The original Celeste (now called Celeste Classic[2] and appearing as a mini-game in the full Celeste game[6]) was developed in Pico-8 by Noel Berry and Maddy Thorson for a game jam over the course of 4 days. This game had 30 segments, with a total of 18 collectable strawberries.[7] The game now referred to as Celeste was first playable at PAX West 2016,[2] and the game itself was released January 25, 2018.[3]

In December 2018, Thorson officially announced that Celeste would get a set of "farewell levels", which would be ready in early 2019.[8] In January 2019, Thorson stated the new levels would consist of a single chapter with no alternate sides or strawberries.[9] In April 2019, Thorson revealed that the chapter would be called Farewell, and would be a free DLC update on all platforms.[10] In May 2019, Berry added that the chapter has something to do with the Bird, but did not add further details.[11] The final chapter was finally released in an update on the 9th of September 2019. The Pico-8 game’s code can be found on Github.


Celeste garnered positive reception from multiple review studios. IGN, the game's first reviewer, gave the game a 10/10,[12] Polygon rated Celeste an 8/10,[13] and the current standing on Metacritic is averaged 91% across its platforms, with an average user score of 7.3/10.[14]

Celeste also was nominated for Game of the Year, next to God of War (the winner), Spider-Man, Red Dead Redemption 2, Assassin's Creed: Odyssey, and Monster Hunter World. Most notably though, this game has been received as though it was a love-letter to speedrunners. It became a common appearance at GDQ quite quickly, having 4 runs between 3 GDQs (two TAS, two human)[15]. On speedrun.com, this game often sits in the top ten most active speed games.[16] As of September 2019, Celeste had the most active players on all of Speedrun.com.[17]

Many people who have played this game have noted that it is a fantastic analogue for depression and anxiety.

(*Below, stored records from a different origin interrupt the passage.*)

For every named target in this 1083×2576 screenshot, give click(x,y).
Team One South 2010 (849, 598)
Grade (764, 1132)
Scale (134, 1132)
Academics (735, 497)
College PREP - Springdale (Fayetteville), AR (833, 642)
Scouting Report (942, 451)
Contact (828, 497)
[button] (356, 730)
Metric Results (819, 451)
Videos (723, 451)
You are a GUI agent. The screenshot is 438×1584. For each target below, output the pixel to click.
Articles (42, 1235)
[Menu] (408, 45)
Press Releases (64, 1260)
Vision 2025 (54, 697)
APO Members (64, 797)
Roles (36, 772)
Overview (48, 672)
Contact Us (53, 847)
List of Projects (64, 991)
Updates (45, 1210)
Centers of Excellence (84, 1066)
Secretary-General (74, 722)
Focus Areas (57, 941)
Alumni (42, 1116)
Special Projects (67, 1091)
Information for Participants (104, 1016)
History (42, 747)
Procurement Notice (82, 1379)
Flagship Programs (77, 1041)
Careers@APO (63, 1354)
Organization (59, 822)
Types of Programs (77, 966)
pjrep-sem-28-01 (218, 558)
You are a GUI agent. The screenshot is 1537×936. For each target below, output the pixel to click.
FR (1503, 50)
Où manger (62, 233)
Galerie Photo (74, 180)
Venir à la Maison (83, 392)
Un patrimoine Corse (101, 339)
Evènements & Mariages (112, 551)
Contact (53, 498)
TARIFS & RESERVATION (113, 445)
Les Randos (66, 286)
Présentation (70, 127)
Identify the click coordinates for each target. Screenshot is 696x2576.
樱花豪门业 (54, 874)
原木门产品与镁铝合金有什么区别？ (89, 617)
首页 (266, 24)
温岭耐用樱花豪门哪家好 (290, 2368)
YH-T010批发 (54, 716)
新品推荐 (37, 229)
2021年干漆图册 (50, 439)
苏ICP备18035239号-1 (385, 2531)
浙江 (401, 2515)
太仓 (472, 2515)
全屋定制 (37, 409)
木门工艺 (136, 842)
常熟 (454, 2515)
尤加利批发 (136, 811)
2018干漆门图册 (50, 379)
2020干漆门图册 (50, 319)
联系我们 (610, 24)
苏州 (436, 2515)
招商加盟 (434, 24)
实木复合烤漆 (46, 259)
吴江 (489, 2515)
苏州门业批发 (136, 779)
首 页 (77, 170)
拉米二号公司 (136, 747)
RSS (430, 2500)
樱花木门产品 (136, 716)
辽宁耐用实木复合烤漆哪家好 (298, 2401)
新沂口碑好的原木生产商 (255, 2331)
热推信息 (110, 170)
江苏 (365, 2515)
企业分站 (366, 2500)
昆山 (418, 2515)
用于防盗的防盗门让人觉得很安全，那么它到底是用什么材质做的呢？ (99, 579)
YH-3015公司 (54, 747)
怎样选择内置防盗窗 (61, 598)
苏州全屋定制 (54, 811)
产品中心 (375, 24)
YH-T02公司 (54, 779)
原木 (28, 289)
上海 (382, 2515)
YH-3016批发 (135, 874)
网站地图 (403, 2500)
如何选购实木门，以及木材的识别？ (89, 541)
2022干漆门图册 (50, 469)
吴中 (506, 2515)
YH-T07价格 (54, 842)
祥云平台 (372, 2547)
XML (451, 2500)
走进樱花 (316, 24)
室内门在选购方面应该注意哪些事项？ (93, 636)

Jirard Khalil (host of the Completionist) stated, "It's not the first video game about mental health, [and it's] not the first to use a mountain as a metaphor for one's personal struggles, but that doesn't matter because Celeste just knocks it right out of the park. [...] Now obviously, no two people are going to have the exact same experience when it comes to mental illness, [...] but it absolutely nails the feeling of trying to take care of your own mental and emotional health."[18]


  • Noel Berry has stated that the name of the setting was chosen when Berry googled British Columbian mountains; the team chose Mount Celeste as they liked the name of it, despite not knowing much about the mountain at the time.[19]